By Gary M. Galles
March 21, 2019 - One of the striking things about Amerika’s recent political environment has been the increasingly warm embrace of socialism, particularly by younger generations. At the same time, as the title of a recent New York Post editorial put it, Socialism’s millennial fans don’t even know what it is. The text makes the point more strongly: “Millenials - ignorant of socialism’s appalling economic and human-rights history - increasingly embrace socialism and its naively unrealistic prescriptions.”
Defenders claim they don’t want complete, or “real” socialism, but selective socialism in areas where they anticipate benefiting at the expense of others.
The confusion about socialism derives in part from its traditional definition of government ownership of the means of production. Defenders claim they don’t want government in charge everywhere - not complete, or “real” socialism - which gives them plausible deniability against accusations they are socialists. But they do want selective socialism in areas where they anticipate benefiting at the expense of others as recipients or as arbiters of what “society wants” and will impose on citizens.

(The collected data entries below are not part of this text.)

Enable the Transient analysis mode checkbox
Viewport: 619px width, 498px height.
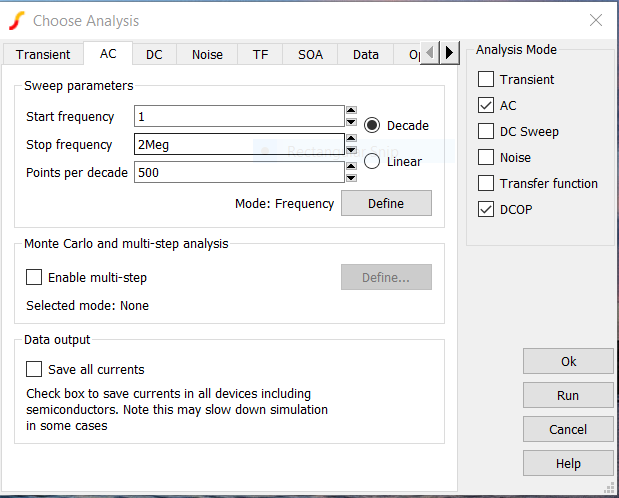coord(486,80)
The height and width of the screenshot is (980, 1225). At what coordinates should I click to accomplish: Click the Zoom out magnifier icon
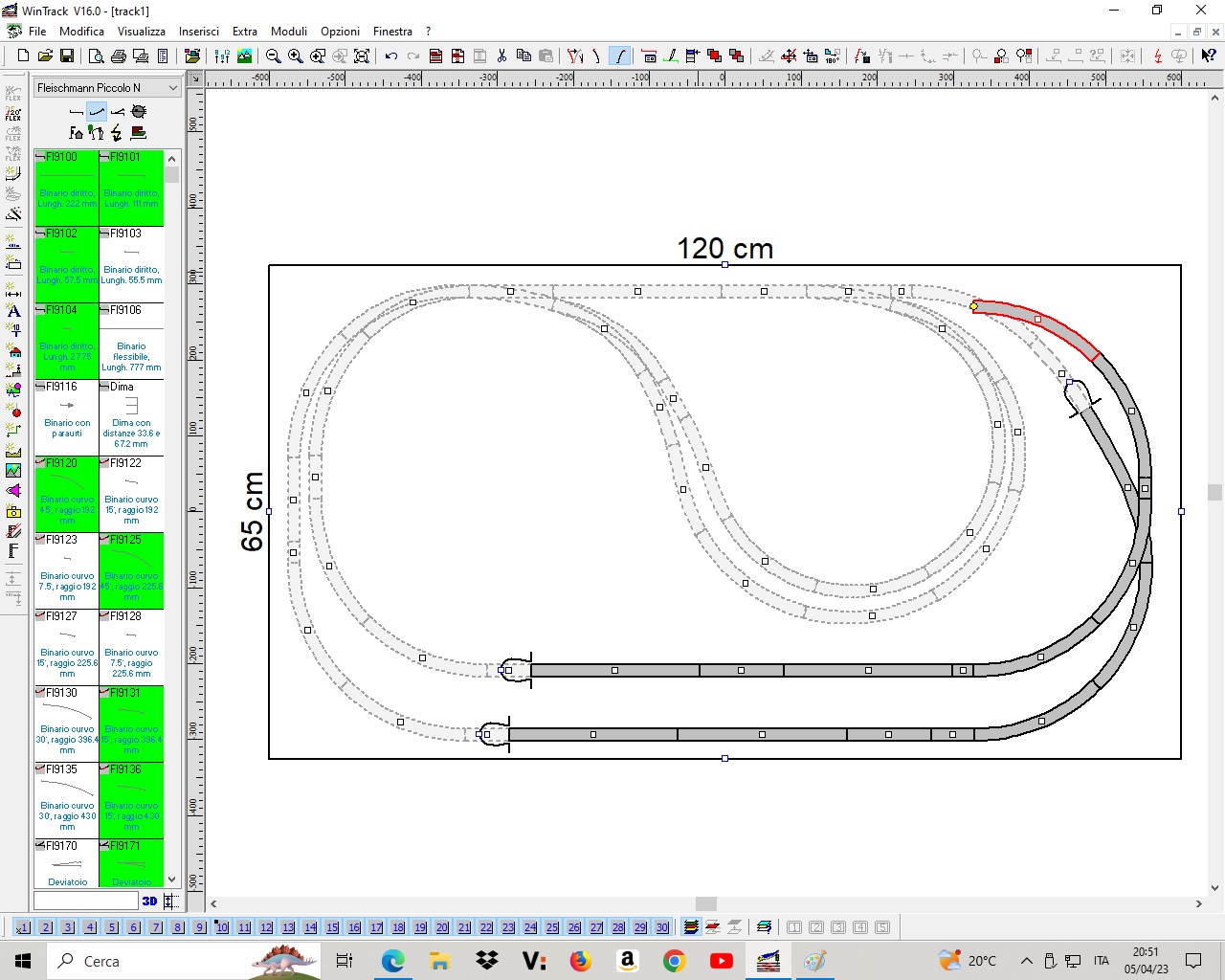point(273,56)
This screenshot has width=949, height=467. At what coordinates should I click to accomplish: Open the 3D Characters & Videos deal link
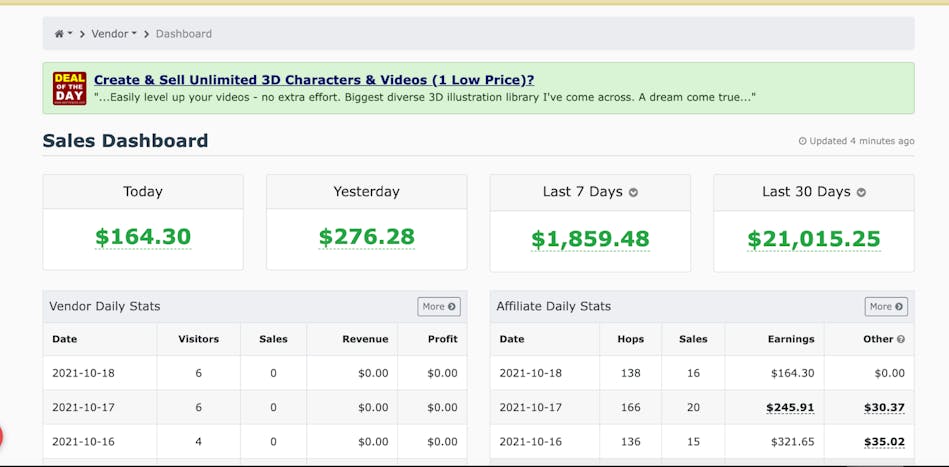314,80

Furthermore, they generally want the government to determine how nominal resource owners are to use them rather than direct government ownership. Of course, that means their preferred system is better described not as socialism but as fascism. Yet those adamant in their denials of being socialist never claim to be fascist because that is a “bad word” they only want applied to opponents.
As a result of such confusions and the mud pit of claims and counter-claims they generate, a potentially more useful approach is to ask what socialism is the negation of, rather than what it is. It is the negation of private property rights, whose basis in theft can be seen in Margaret Thatcher’s quip, “The trouble with Socialism is that eventually, you run out of other people’s money.” But what is wrong with socialism was even more powerfully stated over a century-and-a-half ago in Frederic Bastiat’s classic, The Law.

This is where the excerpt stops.